All I've got is Shade so far and I'm loooovin' it!


----------



## Shawna (Mar 3, 2006)

macroviolet and blitz and glitz (blacktrack's too harsh on me)


----------



## more_please (Mar 3, 2006)

I love my blacktrack! I've heard that ppl have problems with macroviolet (streaky, not pigmented enough), which sucks cuz its a great color.


----------



## brandi (Mar 3, 2006)

well if you like more natural colors than i would suggest dipdown because blacktrack might be too much if you are going for more NATURAL! my friend like natural and her eyes are small so she prefers the dipdown... i like them all!


----------



## pumpkincat210 (Mar 3, 2006)

Non-Conformist is hot!


----------



## baby_love (Mar 3, 2006)

which is a brighter purple, non-comformist or Iris eyes??


----------



## lovejam (Mar 3, 2006)

I have Blitz & Glitz, and Shade. Shade is my favorite, even though Blitz & Glitz is more versatile.


----------



## bottleblack (Mar 3, 2006)

i love dipdown and blitz&glitz - b&g is a more muted black and works better with my coloring


----------



## PrettyinPink (Mar 3, 2006)

I love Shade! I want more though!


----------



## absolut_blonde (Mar 3, 2006)

I love Blacktrack. Dipdown is nice, too-- very smooth and pigmented.

HATE Macroviolet. Gorgeous in the pot, but SO streaky on.


----------



## midnightlouise (Mar 3, 2006)

Well if you like the natural look I would definitely go with Dipdown.  Blacktrack is awesome, but I don't wear it as much as Dipdown because I feel like it's just too much for me most of the time.


----------



## Brianne (Mar 3, 2006)

Of the 8 I have, Blitz & Glitz is my hands down favorite.


----------



## x20Deepx (Mar 3, 2006)

My favorite is Shade.


----------



## joytheobscure (Mar 3, 2006)

dipdown -brassy - ummm..sweet sage ....  and now I'm using silverstroke a lot.   

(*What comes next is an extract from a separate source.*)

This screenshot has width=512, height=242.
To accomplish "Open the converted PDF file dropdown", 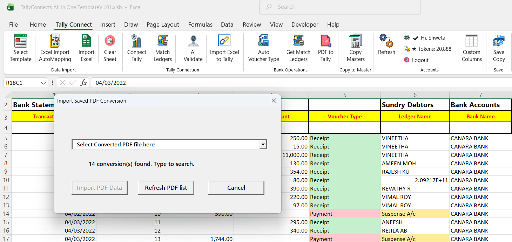I will click(263, 144).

Ok well if I have to have only one... sweet sage is my favorite.


----------



## litlaur (Mar 3, 2006)

I wear Blacktrack most, but Non-Conformist is my favorite.


----------



## liquidsirenhoney (Mar 3, 2006)

i love blacktrack....i really want to get iris eyes...


----------



## mjacqueline (Mar 3, 2006)

Definitely Blacktrack.


----------



## pumpkincat210 (Mar 3, 2006)

Quote:

   Originally Posted by *baby_love* 
_which is a brighter purple, non-comformist or Iris eyes??_

 
Iris Eyes is lighter and a bit brighter than Non-Conformist.


----------



## MissMarley (Mar 4, 2006)

i wear macroviolet almost every day...but i'm getting b&g soon!


----------



## kathyjeanc (Mar 4, 2006)

Out of my 6, I use Dipdown the most.  I even find B&G to be too harsh for me...love it for nights out though.


----------



## Tonitra (Mar 4, 2006)

Blacktrack. 
	

	
	
		
		

		
			





 But I'm considering Blue Peep, and a couple other fun colours.


----------



## XoXo (Mar 4, 2006)

Ive only tried 2 so id say blacktrack is amazing


----------



## thegirlgotsoul (Mar 4, 2006)

Out of the 8 I have, I use Blue Peep the most. Sometimes I wear it as liner, sometimes as a shadow or a shadow base. I looooooooove it!


----------



## ninabruja (Mar 4, 2006)

i couldn't live without blacktrack. i have no eyebrows without it, lol.


----------



## warships (Mar 4, 2006)

Sweet Sage or Blacktrack


----------



## Blessem (Mar 4, 2006)

I love Blitz and Glitz


----------



## Eemaan (Mar 4, 2006)

Shade, stunning green, love it

would love to love macroviolet but i can never get it to show up, any suggestions?


----------



## enka (Mar 4, 2006)

Shade is great, very versatile, but my Blue Peep is really in my heart. 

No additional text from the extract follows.